On their pole-to-pole journey the seismic waves traveled through the Earth and some through the inner core which helped geographic scientists find out that the Earth's moon-size inner core rotates faster than its surface by about 0.3 to 0.5 degree per year. A finding expected to end a nine-year debate.
The claim that Earth's inner core was getting ahead of itself seemed odd at first. But some computer simulations showed the molten-iron outer core dragging the inner core around by the magnetic field generated in the outer core.
Still, seismologists had problems with measurements of the inner core's excess spin.
Now the researchers found persuasive evidence that the inner core really is spinning faster than the rest of the planet, according to Xinhua.
"Extraordinary claims require extraordinary proof", said Xiaodong Song, a professor of geology at the University of Illinois at Urbana-Champaign and co-author with Paul Richards from Columbia University, of a paper published August 26 in the journal "Science". "We believe we have that proof."
Earth's iron core consists of a solid inner core about 2,400 km in diameter and a fluid outer core about 7,000 km in diameter. The inner core plays an important role in the geodynamics that generates Earth's magnetic field, and an electromagnetic torque from the geodynamics is thought to drive the inner core to rotate relative to the mantle and crust.
The original finding was based on analysis of three decades of seismological records. Scientists have both confirmed and questioned the theory in the intervening years. Some scientists said the original finding could be a flaw in the data.
Song, Richards, and colleagues' evidence is based on side-by-side comparisons of seismic waves from 18 pairs of earthquakes that were nearly identical in location and magnitude. They differed only in date, and such similarity diminishes the margin for error, National Geographic informs.
The tremors occurred in the South Sandwich Islands near Antarctica and were detected by seismometers near Fairbanks, Alaska. On their pole-to-pole journey, the seismic waves traveled through the Earth, some through the inner core.
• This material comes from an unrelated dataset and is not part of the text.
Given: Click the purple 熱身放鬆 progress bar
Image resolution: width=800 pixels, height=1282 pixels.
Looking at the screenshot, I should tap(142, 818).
"Essentially, the waves that traveled through the area outside the inner core?the crust, the mantle, the outer core?are all the same," Song said. "Only when they travel through the inner core are they different".
Song and Richards found that when earthquakes struck in nearly the same place years or decades apart, seismic waves generated by the later quakes arrived in Alaska a little sooner than they had the time before.
The only way this could be explained was if the inner core was spinning slightly faster than the rest of the planet. "We're saying that the inner core rotates just slightly faster. So in one day, it has rotated once plus a little bit more - in other words, it rotates just a little bit more each day than the crust and the mantle" co-author Paul Richards, of the Lamont-Doherty Observatory told BBC.
This so-called "superrotation" of the inner core is of the order of 0.3 degrees to 0.5 degrees each year. This means that in 900 years, the inner core would gain one full rotation on the rest of the planet.